Fully known as the Adak Naval Aviation Facility, this small airport has been commercially operated since the withdrawal of the US Navy in 1997. But due to the increasing activity of Russia and China in the Arctic, the US decided to increase the ability to patrol the North Pole.

“The airport has the fuel facilities that Air Alaska currently uses to fuel its aircraft. The airport also has defrosting facilities that we can use to wash P-8A aircraft with fresh water”, a representative of the US Navy said.

“Russian friends are starting five runways and 10,000 Spetsnaz soldiers (in the Arctic) for search and rescue operations. China has also increased its presence there,” he added. are there “.

In addition to airport renovation and P-8A, the US Department of Defense has also publicly sent the F-35 stealth fighter to Alaska. However, the US military admitted, to compete with Russia in the Arctic, such investment is not enough. To do that, the US needs to have a strong enough icebreaker fleet, but that is not possible for the US at the moment.

As the US currently has only two outdated icebreakers, the Pentagon still has to rely on them to carry out its missions. The US has ordered a new series of icebreakers, but this will take time and they will wait years to have these modern icebreakers.

Meanwhile, Russia has a powerful fleet of icebreakers. First of all, it must be remembered that Russia has a good tradition of arming icebreakers on its own. During the 30s of the last century, during the development of Project 51 Russia created icebreakers and equipped them with some 130 mm and 76 mm caliber cannons, as well as heavy machine guns. All of these warships participated in the military operations of the Great Patriotic War and survived.

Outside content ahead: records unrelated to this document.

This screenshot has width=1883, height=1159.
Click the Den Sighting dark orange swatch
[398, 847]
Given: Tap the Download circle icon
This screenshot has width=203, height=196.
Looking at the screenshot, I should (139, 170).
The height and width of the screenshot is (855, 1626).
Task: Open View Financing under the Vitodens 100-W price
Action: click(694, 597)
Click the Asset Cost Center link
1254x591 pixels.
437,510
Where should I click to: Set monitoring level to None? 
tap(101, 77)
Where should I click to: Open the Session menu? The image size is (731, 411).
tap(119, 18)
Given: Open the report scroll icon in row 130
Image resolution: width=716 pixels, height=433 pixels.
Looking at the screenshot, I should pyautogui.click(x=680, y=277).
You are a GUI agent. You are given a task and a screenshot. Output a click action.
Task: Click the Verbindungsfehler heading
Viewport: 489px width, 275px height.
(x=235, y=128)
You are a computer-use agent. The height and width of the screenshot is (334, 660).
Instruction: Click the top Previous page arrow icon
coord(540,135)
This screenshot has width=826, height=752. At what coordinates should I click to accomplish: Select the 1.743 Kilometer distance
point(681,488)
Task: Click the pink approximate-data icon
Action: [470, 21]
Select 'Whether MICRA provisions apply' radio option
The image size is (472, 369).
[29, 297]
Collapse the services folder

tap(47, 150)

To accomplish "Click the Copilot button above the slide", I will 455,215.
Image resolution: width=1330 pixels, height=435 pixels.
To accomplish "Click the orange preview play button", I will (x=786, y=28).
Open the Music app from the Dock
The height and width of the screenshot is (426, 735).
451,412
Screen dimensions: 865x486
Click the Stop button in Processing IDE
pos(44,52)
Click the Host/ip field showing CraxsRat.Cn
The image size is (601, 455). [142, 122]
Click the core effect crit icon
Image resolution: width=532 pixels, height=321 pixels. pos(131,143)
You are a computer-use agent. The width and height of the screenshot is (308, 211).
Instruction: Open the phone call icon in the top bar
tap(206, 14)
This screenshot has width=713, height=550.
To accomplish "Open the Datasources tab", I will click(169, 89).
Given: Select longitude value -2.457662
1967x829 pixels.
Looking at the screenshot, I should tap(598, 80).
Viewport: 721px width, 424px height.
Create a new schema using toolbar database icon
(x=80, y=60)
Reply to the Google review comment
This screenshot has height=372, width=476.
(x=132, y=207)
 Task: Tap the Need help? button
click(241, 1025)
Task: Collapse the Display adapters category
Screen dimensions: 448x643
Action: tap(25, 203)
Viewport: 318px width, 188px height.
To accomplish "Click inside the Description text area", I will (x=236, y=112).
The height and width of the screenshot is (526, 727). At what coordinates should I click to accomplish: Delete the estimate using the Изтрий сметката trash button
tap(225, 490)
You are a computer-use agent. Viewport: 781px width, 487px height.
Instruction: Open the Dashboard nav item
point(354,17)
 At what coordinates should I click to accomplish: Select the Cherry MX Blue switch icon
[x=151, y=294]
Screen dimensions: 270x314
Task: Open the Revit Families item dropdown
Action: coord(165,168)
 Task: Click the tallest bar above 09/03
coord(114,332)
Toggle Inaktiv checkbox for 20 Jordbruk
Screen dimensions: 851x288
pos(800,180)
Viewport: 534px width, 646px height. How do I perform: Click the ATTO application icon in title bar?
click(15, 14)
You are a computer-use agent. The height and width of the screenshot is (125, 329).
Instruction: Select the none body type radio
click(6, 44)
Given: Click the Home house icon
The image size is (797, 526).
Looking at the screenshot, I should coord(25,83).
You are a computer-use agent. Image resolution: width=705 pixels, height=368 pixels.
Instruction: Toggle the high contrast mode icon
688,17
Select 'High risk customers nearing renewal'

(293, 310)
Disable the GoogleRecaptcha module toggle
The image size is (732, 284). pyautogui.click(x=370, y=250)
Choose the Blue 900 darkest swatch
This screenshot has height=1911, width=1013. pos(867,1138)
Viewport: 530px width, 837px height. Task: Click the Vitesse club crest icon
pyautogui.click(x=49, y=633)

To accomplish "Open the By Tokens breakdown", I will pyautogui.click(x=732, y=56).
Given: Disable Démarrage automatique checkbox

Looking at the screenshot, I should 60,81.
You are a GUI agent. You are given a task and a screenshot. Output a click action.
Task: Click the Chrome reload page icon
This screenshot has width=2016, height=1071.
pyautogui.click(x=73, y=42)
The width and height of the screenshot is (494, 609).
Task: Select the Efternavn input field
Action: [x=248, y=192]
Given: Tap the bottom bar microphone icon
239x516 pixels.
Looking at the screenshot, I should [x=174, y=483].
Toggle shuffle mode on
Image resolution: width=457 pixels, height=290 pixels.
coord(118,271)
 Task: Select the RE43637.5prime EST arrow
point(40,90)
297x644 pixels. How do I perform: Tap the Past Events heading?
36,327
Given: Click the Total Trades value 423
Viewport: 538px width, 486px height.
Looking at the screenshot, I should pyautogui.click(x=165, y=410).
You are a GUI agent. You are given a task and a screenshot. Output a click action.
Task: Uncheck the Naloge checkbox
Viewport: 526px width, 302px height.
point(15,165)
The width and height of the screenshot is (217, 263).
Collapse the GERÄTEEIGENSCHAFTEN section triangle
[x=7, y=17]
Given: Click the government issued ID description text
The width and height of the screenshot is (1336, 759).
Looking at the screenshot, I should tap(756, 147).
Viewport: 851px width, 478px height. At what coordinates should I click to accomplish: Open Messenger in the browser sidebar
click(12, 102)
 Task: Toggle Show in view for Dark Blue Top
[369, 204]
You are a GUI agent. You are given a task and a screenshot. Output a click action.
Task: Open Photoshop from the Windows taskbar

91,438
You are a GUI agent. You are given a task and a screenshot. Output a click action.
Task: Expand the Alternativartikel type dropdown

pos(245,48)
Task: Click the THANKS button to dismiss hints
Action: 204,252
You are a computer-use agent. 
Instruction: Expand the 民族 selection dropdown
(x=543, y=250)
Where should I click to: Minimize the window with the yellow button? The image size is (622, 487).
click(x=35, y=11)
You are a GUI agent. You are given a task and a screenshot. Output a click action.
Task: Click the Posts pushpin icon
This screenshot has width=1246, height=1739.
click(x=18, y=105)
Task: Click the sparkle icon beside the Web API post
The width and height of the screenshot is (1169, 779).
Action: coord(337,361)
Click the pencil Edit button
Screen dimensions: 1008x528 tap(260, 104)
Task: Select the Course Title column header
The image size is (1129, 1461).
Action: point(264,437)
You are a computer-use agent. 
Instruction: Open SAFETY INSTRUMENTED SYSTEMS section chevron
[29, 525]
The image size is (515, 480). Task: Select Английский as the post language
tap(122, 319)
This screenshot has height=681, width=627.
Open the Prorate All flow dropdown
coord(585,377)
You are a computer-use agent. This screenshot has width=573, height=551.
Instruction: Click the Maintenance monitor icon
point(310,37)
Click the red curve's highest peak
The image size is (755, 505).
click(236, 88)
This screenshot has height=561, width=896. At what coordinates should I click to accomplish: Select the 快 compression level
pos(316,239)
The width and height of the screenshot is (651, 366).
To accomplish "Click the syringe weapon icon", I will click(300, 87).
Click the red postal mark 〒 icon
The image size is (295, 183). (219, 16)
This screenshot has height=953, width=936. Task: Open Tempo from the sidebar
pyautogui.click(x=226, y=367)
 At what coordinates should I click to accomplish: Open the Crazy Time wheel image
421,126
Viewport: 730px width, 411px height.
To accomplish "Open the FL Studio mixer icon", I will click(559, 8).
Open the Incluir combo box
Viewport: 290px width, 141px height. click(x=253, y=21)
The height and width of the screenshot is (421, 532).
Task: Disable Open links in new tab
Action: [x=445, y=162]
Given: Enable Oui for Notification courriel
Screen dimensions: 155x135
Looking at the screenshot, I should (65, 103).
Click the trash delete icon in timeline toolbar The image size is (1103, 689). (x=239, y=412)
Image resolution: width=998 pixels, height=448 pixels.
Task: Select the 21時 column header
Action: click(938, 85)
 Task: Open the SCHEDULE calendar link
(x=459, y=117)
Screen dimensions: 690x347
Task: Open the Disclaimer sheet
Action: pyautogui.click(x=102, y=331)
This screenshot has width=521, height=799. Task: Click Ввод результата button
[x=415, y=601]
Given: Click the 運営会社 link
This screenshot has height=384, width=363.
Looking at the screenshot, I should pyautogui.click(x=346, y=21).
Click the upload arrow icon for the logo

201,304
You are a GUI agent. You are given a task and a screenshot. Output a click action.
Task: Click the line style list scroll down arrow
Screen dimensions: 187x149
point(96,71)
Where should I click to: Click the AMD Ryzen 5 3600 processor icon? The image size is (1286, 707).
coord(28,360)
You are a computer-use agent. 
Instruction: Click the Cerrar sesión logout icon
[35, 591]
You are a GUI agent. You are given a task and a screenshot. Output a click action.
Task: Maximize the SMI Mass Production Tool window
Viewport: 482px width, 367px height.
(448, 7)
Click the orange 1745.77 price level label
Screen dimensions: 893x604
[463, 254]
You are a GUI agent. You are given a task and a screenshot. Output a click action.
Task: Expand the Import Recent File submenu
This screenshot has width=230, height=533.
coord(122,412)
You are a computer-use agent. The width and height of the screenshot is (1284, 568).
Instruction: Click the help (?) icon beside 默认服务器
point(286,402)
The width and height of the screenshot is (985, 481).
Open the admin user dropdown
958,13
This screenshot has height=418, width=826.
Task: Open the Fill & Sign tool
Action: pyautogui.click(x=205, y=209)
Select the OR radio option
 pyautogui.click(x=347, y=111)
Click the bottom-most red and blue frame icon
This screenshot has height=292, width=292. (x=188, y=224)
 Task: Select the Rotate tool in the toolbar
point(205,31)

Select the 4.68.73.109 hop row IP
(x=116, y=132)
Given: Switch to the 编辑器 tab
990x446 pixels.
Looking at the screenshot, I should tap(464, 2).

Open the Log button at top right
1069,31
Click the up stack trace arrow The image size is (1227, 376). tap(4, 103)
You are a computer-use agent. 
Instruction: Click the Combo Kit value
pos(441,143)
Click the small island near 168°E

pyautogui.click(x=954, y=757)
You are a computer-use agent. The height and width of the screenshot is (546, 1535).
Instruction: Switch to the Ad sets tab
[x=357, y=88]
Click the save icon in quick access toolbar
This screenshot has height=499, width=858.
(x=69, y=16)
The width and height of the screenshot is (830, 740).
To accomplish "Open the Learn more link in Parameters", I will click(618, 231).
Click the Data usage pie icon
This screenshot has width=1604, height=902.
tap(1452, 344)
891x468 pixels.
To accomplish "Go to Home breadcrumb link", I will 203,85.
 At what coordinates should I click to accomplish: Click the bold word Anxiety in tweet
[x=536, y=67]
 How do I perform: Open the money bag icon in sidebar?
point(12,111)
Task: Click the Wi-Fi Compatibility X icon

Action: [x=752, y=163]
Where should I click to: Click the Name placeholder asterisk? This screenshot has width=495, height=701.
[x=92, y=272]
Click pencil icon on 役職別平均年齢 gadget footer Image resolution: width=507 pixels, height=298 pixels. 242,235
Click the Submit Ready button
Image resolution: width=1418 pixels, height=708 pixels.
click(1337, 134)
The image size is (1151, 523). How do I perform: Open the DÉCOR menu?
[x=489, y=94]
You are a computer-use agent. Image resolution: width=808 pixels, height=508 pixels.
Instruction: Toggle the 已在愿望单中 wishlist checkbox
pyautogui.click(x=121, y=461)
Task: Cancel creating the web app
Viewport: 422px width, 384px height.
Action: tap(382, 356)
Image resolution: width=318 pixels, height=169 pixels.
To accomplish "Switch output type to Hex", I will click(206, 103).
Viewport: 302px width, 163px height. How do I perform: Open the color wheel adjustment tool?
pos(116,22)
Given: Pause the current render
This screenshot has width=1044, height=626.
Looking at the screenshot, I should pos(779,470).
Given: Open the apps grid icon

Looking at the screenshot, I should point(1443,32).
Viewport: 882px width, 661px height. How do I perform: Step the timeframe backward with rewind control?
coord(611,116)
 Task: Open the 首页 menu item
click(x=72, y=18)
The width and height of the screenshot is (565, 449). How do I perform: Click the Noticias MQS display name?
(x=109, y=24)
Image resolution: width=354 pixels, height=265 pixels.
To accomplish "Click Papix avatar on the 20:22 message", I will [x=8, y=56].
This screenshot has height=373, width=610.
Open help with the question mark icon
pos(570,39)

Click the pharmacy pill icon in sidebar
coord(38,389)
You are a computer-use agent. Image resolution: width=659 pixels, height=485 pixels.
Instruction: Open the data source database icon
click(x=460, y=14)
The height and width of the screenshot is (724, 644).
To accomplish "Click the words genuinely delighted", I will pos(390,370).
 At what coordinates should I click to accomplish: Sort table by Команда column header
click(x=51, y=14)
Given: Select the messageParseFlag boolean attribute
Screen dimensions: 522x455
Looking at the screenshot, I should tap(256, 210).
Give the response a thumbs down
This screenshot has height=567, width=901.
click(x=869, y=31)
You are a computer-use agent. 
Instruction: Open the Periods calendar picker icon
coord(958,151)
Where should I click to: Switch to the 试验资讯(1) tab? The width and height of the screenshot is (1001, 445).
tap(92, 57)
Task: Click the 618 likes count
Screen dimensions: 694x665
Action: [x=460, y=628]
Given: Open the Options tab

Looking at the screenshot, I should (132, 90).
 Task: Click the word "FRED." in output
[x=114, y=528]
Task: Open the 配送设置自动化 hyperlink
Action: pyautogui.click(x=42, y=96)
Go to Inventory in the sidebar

These experiences were later used to design nuclear icebreakers. These new types of icebreakers can be equipped with a four-barrel 45 mm automatic gun, ammunition cellar and other equipment. All weapons and ammunition for Soviet nuclear-powered ships were carefully stored in ports.

The Arctic project’s icebreakers can carry two AK-726 twin-barreled 76 mm cannons and four AK-630 six-barrel 30 mm assault rifles. Along with that, the Russian Navy has also started the process of testing with the new generation nuclear-powered icebreaker Ivan Papanin equipped with cruise missiles.

Therefore, it can be said that the Russian icebreaker fleet is the most powerful in the world. So, competing with Russia in the Arctic is almost impossible for the US right now, especially when Russia retrofits Belgorod submarines and Poseidon nuclear torpedoes.